In some cases, location of the associated nerves, tissues, or other organs may be different from the locations identified in visual display 1072 over the patient's anatomy. In one example, the patient experiencing pain in the thigh may need light therapy in accordance with the present specification, over the lower back. In this example, the visual display and the patient indicate that the pain exists in the thigh. Controller 970 may translate this information to plurality of arm 968 positions that irradiate light over the lower back. A database, table, or memory structure is preferably stored in the controller or remotely accessible by the controller and comprises a plurality of translation data, wherein a selection of a particular anatomical location as having pain, tingling, numb, or other undesired sensation may be translated into a plurality of different anatomical locations requiring illumination by the light emitting device.
Referring to
Once the patient's body has been scanned, associated with pixel and 3 dimensional positioning information, the mobile phone or tablet device may be removed from the arm and the light emitting device may be put in its place. The controller, via an integrated display or a remotely connected display on a tablet or phone, will extract a silhouette or some other abstraction of the patient's body (from the captured images) and display it 1106. The patient or physician will then select areas of the body which are in pain and the controller will therefore receive a selection of pixels as being indicative of loci of pain 1108. The controller is configured to translate the identified pixels into anatomical locations, based on the calibration and prior mapping, and further configured to translate those first identified anatomical locations into a second set of anatomical locations, different from the first, based on a translation step as described above 1110. With the selected first set of identified anatomical locations and the translated second set of identified anatomical locations established, a full list of associated pixel locations are determined 1112 and the associated three dimensional configurations of the robotic arm are determined 1114. The system is then initiated to move the arm based on the determined three dimensional configurations 1116.

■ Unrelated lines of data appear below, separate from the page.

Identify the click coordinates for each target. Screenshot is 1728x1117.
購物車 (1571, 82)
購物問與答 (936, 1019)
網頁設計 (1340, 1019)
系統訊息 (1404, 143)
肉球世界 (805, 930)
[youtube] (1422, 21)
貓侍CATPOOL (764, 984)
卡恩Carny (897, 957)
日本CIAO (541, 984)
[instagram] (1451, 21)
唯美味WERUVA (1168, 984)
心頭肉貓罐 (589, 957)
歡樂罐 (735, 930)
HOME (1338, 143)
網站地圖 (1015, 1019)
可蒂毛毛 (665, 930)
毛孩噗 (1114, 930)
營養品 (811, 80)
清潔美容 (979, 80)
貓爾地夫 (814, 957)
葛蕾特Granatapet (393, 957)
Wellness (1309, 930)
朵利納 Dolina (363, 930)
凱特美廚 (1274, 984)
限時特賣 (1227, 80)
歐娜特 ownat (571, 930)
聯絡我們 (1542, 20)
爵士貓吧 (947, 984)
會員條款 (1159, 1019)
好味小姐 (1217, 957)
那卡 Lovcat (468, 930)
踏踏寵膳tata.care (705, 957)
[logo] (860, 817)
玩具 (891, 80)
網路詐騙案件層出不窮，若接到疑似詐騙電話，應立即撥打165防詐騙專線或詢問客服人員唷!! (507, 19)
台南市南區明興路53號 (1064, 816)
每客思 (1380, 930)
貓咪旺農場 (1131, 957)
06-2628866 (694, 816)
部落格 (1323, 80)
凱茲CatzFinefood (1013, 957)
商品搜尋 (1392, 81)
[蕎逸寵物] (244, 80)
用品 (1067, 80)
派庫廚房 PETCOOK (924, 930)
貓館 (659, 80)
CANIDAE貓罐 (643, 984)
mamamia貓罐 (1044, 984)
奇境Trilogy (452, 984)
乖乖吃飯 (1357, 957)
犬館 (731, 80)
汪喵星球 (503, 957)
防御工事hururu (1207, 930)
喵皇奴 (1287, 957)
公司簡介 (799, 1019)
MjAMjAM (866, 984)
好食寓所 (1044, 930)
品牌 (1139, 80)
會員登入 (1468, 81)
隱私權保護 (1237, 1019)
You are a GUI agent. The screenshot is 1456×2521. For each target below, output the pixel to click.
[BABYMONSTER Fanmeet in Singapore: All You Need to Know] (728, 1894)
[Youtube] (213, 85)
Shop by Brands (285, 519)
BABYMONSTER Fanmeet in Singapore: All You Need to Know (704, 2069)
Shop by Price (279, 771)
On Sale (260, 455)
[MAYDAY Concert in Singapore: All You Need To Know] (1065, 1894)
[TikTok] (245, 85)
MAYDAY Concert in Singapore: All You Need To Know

Controller 970 may be further configured to move the arm in accordance with a predefined set of time periods, based on a required time for irradiation for a given anatomical location. In some cases, the required time for irradiation may be 5 seconds, while at another location the time required may be 10 seconds. Controller 970 may adjust the time of irradiation at each position of arm 968, based on the anatomical location to be illuminated. For example, arm 968 is controlled by controller 970 to move device 962 over different pain locations and irradiate light for similar or different times at each location.
In yet another example, controller 970 translates the selected location of the pain into a plurality of arm 968 positions based on a preferred sequence for irradiating multiple locations over the anatomy of the patient in order to treat pain in a minimal amount of time. For example, suppose patient has identified 3 areas of pain on his back. The controller has translated those three areas of pain into a plurality of anatomical locations requiring illumination, resulting in a total of six areas requiring illumination. The controller then executes a plurality of programmatic instructions to determine the optimum illumination process for delivering a requisite therapeutic dose to the six areas. Such a determination comprises: a) determining a time range for illuminating each of the target locations, b) grouping the target locations based on their proximity to each other (i.e. if two areas are within a predefined distance, such as the width or length of the light emission device, they are grouped together as a single illumination point) and based on each of their determined time ranges (if two areas require different illumination times, they may be treated as different illumination points), and c) determining a sequence of illuminating each of the determined illumination points, which is preferably done serially in one direction along a length of the patient or done based on any medical requirement for one anatomical location to be illuminated prior to, or after, another anatomical location.
In another example, controller 970 translates the selected location of the pain into a plurality of arm 968 positions based on an optimal angle from which the light emitted on a patient's vertical or horizontal body would provide suitable treatment. In one example, a patient experiencing pain on a side of quadriceps muscle of the thigh could lie flat on a table while the controller 970 positions arm 968 at an angle such that device 962 is parallel to a side surface of the thigh.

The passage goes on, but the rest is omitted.